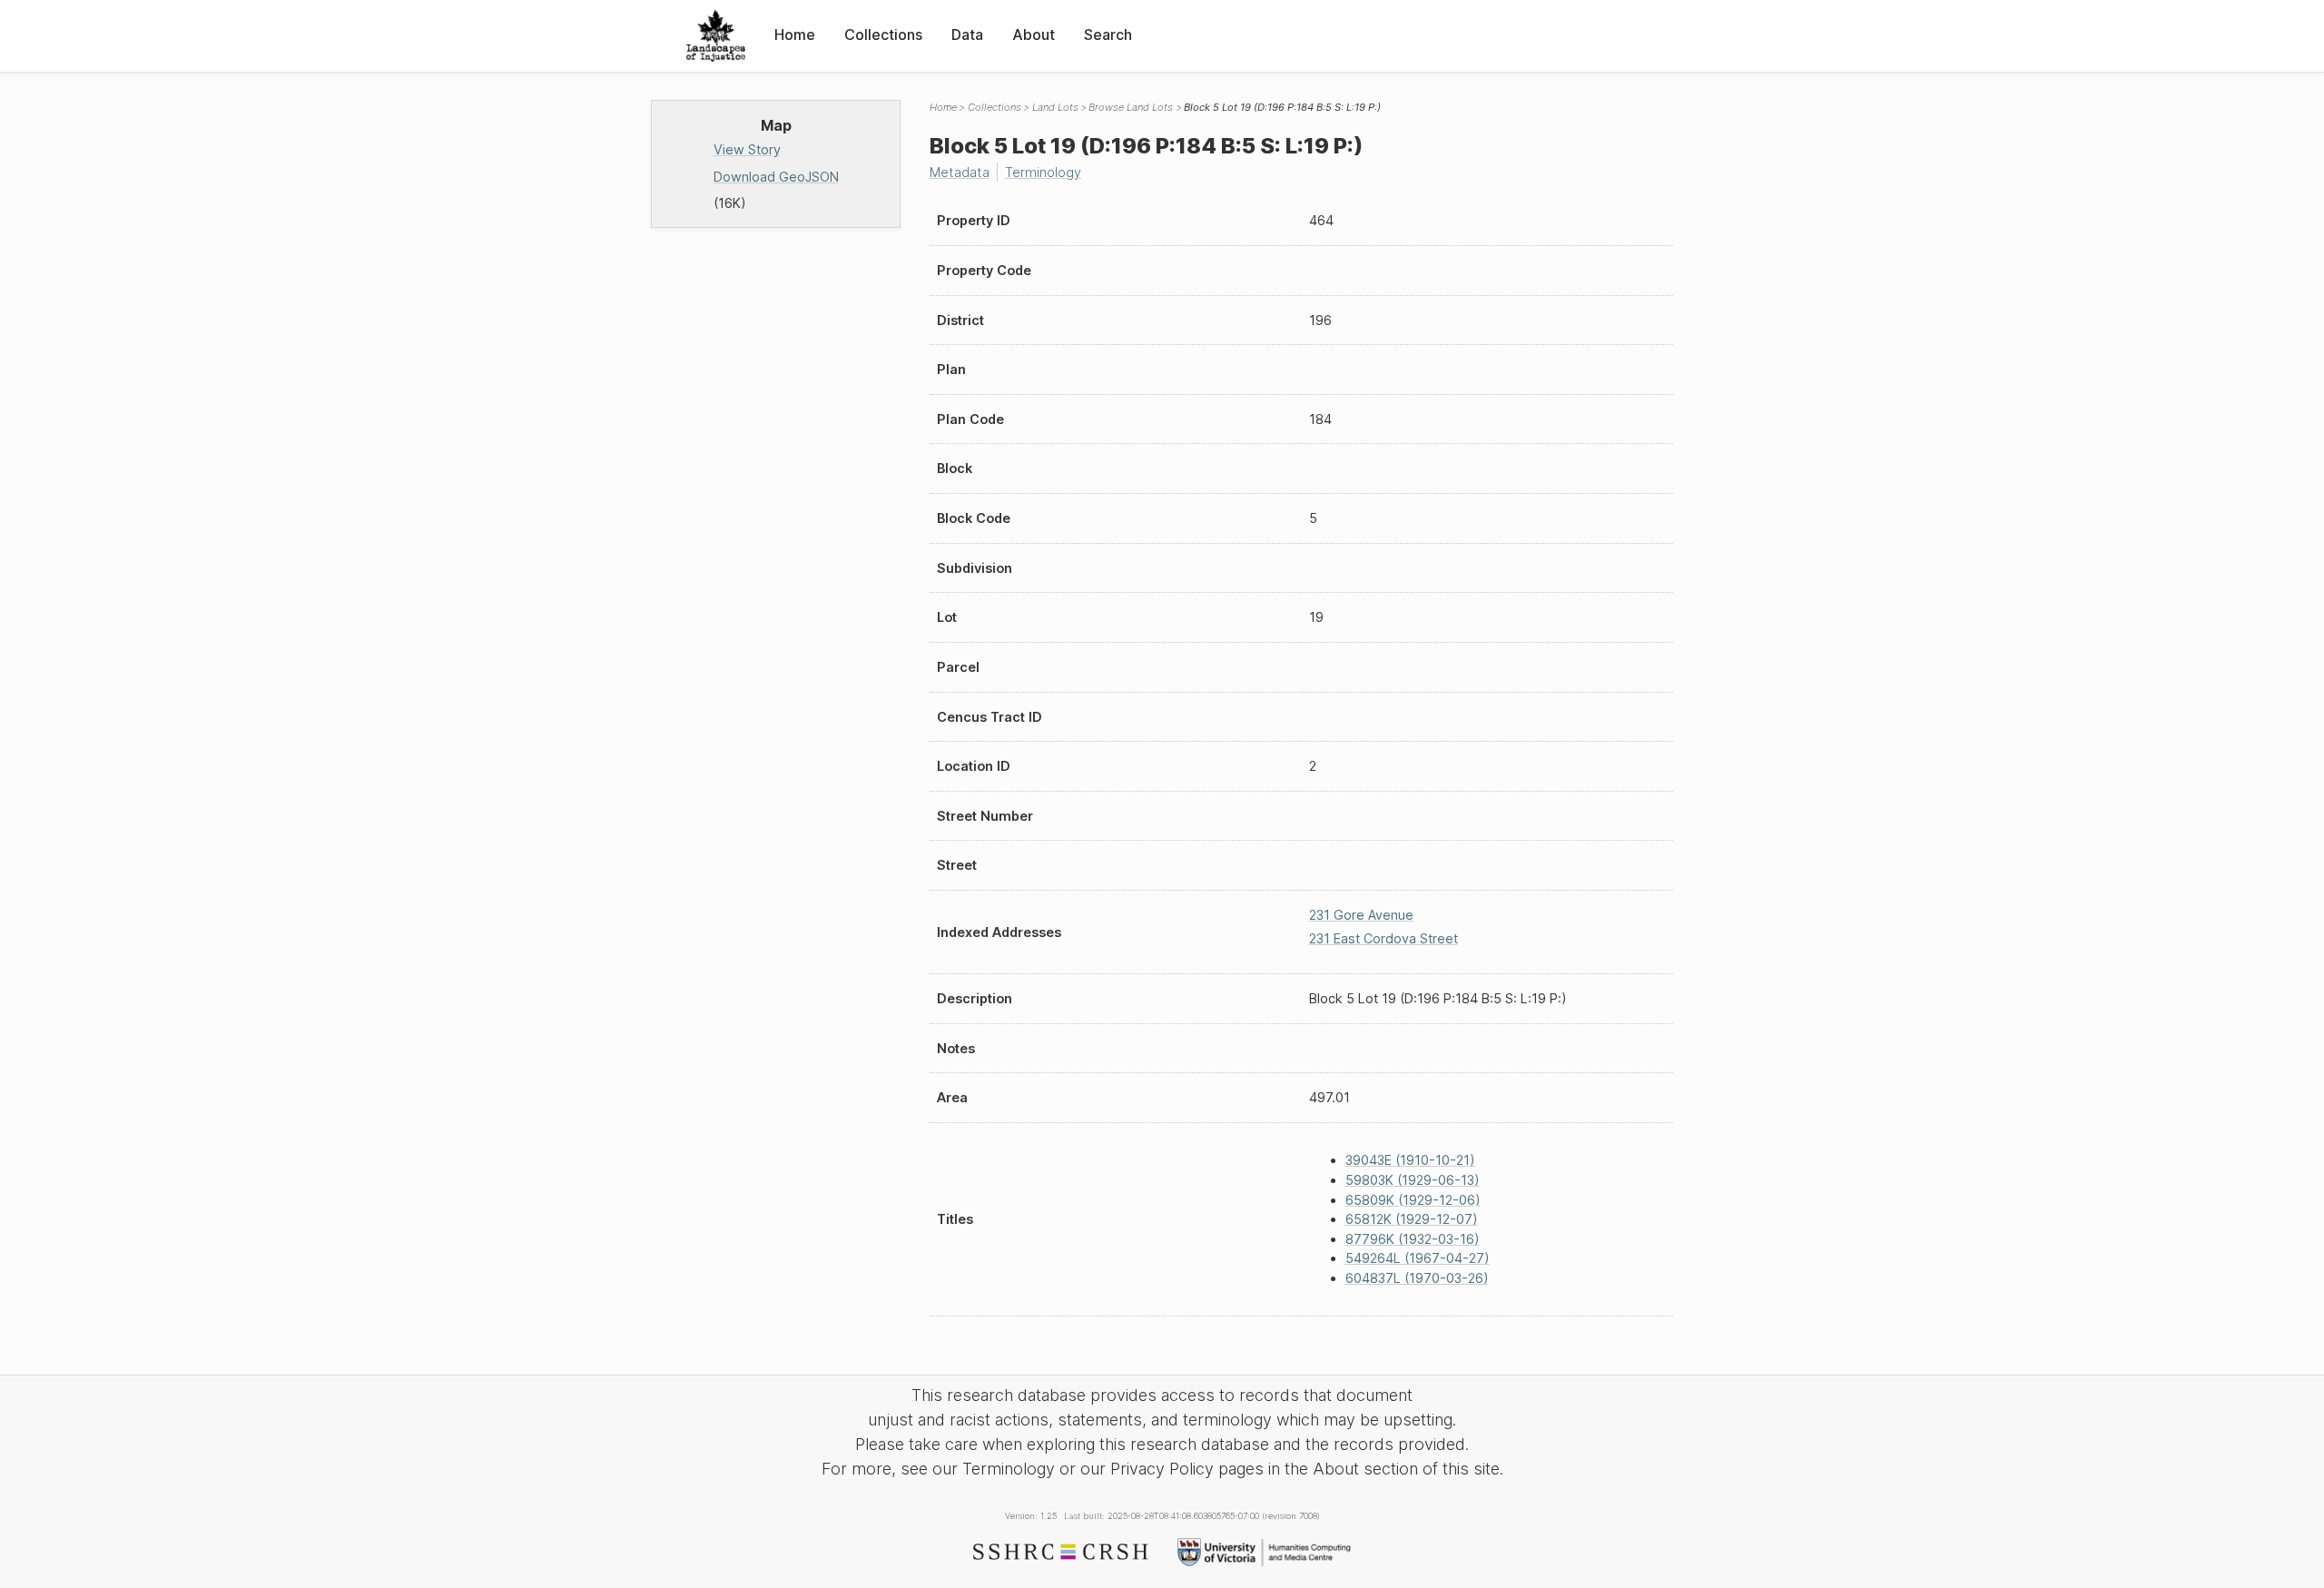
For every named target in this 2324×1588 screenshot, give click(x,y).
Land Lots (1055, 107)
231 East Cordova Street (1383, 938)
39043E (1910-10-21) (1410, 1160)
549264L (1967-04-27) (1417, 1258)
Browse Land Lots (1130, 107)
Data (967, 34)
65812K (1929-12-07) (1411, 1219)
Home (794, 34)
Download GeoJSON (776, 176)
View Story (747, 149)
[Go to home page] (716, 36)
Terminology (1043, 172)
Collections (883, 34)
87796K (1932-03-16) (1412, 1239)
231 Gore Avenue (1361, 914)
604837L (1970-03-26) (1417, 1278)
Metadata (960, 172)
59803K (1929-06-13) (1412, 1180)
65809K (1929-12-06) (1413, 1200)
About (1033, 34)
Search (1108, 34)
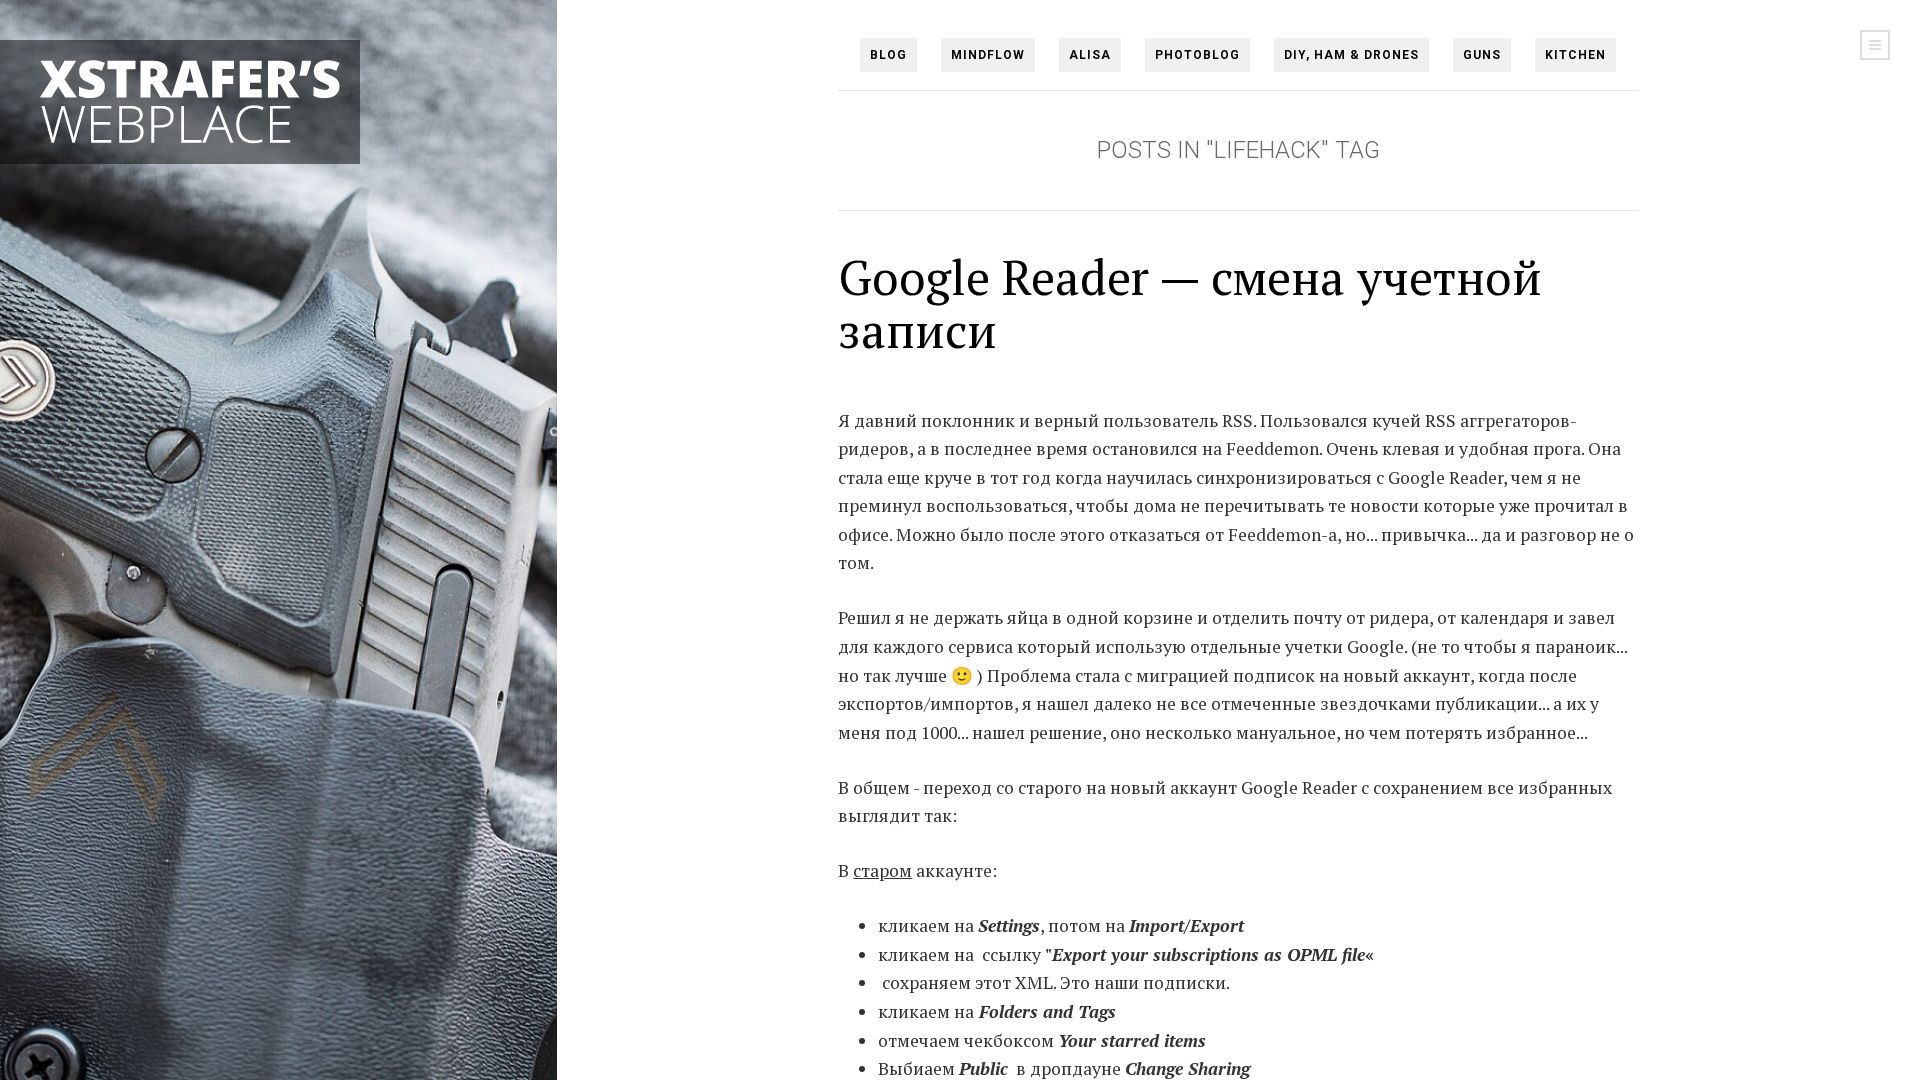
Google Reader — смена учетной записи (1190, 303)
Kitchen (1575, 55)
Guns (1482, 55)
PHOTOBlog (1197, 55)
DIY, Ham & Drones (1351, 55)
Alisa (1090, 55)
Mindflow (988, 55)
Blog (888, 55)
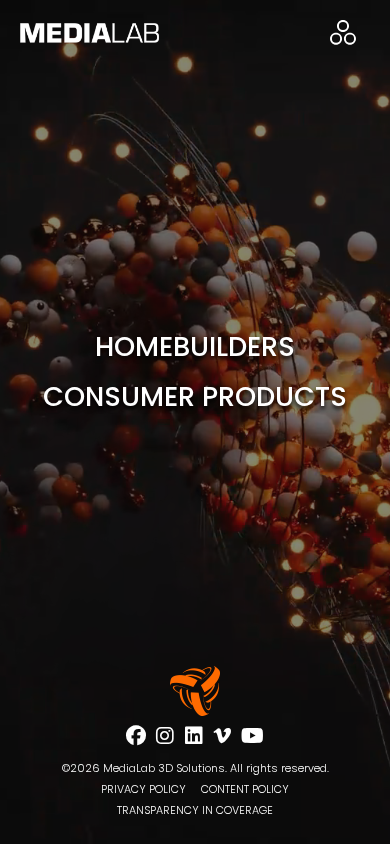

● WHAT TO DO
Restate, word for word, all of the material above, leaving out the images.

● OUTPUT
For every named target in this 2324×1588 screenshot, give click(x,y).
Land Lots (1055, 107)
231 East Cordova Street (1383, 938)
39043E (1910-10-21) (1410, 1160)
549264L (1967-04-27) (1417, 1258)
Browse Land Lots (1130, 107)
Data (967, 34)
65812K (1929-12-07) (1411, 1219)
Home (794, 34)
Download GeoJSON (776, 176)
View Story (747, 149)
[Go to home page] (716, 36)
Terminology (1043, 172)
Collections (883, 34)
87796K (1932-03-16) (1412, 1239)
231 Gore Avenue (1361, 914)
604837L (1970-03-26) (1417, 1278)
Metadata (960, 172)
59803K (1929-06-13) (1412, 1180)
65809K (1929-12-06) (1413, 1200)
About (1033, 34)
Search (1108, 34)
Google Reader — смена учетной записи (1190, 303)
Kitchen (1575, 55)
Guns (1482, 55)
PHOTOBlog (1197, 55)
DIY, Ham & Drones (1351, 55)
Alisa (1090, 55)
Mindflow (988, 55)
Blog (888, 55)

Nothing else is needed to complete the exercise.